## Work request
Tally the lines in the data that follows that include the word "will", and report nothing but the total.

___ Data to process ___

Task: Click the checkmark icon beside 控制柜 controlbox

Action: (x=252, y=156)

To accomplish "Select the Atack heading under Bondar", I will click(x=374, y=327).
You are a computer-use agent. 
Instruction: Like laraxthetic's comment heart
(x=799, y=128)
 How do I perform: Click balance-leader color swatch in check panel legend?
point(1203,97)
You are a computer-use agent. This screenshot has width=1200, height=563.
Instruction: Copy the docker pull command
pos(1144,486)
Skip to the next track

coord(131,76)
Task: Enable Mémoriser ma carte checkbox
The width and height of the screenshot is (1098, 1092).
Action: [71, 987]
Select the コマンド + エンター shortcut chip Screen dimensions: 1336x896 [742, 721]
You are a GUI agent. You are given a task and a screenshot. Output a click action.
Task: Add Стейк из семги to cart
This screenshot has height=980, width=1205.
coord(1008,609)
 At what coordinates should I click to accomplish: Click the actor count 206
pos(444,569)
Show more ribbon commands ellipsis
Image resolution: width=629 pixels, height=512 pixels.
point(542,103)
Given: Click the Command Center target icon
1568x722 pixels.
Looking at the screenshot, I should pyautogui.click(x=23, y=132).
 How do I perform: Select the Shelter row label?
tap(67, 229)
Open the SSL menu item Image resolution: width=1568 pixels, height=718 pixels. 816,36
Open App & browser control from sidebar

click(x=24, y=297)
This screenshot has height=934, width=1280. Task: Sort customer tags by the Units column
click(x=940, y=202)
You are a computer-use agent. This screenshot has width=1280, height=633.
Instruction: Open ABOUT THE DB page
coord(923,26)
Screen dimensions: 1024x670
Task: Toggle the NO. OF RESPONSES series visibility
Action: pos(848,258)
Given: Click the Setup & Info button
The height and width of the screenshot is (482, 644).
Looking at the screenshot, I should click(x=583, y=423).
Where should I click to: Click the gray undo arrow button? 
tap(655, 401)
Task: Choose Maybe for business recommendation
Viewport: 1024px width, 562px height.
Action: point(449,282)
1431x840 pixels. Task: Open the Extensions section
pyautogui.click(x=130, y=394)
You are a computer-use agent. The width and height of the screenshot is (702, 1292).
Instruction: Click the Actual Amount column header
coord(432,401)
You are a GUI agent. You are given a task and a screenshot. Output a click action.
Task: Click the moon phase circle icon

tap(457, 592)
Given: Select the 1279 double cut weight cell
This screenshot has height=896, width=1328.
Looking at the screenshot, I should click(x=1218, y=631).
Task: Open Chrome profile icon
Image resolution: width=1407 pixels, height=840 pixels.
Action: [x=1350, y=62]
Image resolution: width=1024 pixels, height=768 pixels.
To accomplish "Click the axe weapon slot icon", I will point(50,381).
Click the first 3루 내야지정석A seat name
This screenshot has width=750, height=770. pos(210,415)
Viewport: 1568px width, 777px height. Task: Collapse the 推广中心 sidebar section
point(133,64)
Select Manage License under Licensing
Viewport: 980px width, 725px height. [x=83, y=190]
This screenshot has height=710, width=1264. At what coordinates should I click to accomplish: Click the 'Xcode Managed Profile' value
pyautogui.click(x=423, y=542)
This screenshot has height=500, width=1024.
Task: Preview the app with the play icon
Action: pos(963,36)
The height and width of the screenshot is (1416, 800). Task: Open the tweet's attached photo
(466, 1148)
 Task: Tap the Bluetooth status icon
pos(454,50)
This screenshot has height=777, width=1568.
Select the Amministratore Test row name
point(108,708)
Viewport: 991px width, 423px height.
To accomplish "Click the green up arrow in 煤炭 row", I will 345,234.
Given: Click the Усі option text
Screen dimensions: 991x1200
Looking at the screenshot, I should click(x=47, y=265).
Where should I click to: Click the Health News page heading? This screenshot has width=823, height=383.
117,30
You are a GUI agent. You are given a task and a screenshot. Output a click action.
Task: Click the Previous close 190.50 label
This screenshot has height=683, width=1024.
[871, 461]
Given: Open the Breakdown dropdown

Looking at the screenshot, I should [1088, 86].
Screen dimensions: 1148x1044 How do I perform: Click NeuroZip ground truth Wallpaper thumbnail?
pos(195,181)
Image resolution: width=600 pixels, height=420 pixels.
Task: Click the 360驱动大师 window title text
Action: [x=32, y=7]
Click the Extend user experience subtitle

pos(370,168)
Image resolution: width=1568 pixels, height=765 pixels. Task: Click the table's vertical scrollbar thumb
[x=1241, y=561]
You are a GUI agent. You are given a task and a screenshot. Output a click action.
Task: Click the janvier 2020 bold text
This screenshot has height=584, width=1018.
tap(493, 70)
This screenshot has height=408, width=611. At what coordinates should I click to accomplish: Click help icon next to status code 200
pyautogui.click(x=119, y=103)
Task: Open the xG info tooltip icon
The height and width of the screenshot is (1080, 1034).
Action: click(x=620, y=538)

___

## Final answer
3